Real-time object tracking for the robot-based nanohandling in a scanning electron microscope

Abstract

In this paper, current research work on an automated nanohandling station using mobile microrobots is presented. For the automated positioning of mobile microrobots a closed-loop control system is necessary, usually using data from pose sensors for the degrees of freedom (DOF) of the microrobot are needed. Mobile microrobots with piezo slip-stick actuation mostly do not have internal pose sensors to determine a global pose. This paper focuses on the continuous pose estimation (tracking) of mobile microrobots by external visual sensors.
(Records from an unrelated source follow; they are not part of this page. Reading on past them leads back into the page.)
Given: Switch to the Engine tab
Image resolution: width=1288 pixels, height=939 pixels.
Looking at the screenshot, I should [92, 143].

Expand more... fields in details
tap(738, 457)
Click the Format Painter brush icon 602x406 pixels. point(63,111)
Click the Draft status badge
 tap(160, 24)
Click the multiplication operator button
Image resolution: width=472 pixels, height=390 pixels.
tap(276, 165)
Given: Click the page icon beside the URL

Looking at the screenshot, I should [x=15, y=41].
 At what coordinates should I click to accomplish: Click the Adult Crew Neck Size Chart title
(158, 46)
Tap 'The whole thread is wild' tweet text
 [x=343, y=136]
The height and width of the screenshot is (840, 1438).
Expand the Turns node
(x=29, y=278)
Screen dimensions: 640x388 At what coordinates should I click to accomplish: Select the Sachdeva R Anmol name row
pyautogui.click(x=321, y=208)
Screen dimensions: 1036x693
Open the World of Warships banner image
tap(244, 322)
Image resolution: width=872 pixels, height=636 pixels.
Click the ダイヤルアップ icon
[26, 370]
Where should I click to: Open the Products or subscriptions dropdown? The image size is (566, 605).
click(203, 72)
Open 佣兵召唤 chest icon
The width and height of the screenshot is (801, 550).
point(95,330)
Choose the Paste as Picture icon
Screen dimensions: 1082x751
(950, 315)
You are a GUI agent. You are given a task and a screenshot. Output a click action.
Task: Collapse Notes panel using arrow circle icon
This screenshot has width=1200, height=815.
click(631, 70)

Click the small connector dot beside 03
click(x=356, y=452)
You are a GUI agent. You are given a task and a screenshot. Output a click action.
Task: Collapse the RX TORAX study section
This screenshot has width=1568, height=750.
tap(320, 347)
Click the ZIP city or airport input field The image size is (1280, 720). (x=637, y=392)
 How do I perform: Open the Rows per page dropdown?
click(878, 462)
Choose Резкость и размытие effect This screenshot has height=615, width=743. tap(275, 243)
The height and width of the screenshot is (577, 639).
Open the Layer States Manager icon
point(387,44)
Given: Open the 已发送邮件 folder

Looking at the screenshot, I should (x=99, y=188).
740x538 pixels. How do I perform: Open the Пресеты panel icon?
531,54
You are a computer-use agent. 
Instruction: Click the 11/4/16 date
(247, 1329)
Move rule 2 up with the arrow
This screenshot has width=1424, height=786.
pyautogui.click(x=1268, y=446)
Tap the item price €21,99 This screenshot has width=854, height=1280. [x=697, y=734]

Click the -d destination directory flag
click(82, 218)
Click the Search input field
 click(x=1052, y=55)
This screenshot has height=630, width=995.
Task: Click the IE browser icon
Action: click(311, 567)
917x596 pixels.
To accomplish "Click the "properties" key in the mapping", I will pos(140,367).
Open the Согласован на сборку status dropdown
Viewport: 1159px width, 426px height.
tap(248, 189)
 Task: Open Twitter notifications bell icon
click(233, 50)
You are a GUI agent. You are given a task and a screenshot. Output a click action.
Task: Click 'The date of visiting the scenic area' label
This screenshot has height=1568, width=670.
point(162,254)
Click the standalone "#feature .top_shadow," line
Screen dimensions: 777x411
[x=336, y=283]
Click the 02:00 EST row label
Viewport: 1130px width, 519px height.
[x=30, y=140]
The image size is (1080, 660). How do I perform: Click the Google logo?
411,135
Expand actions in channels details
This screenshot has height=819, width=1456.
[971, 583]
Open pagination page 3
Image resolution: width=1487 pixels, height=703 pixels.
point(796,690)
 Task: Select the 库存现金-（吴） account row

One possibility for fast pose estimation is the application of video cameras in combination with image processing algorithms as global sensors. However, for pose estimation with accuracy in the nanometer range high-resolution sensors are necessary. In consideration of resolution, image acquisition time and depth of focus a scanning electron microscope (SEM) is a powerful sensor for high-resolution pose estimation of a microrobot. On the other hand, the use of a SEM requires high demands on the image processing. High update rates of the pose data for the robot control require a short image acquisition time of the SEM images. As a result, the image noise increases as frame averaging or averaging of the detector signal is time consuming. This paper presents two approaches to tracking a micro-object in a SEM image stream. First, a cross-correlation algorithm is described, which enables pose estimation (x, y, ϕ) in extremely noised images in real-time. Afterwards object tracking with active contours is presented. This approach allows real-time tracking with more than 3 DOF by using shape spaces, instead of defining large model sets as it is necessary for correlation-based pattern matching.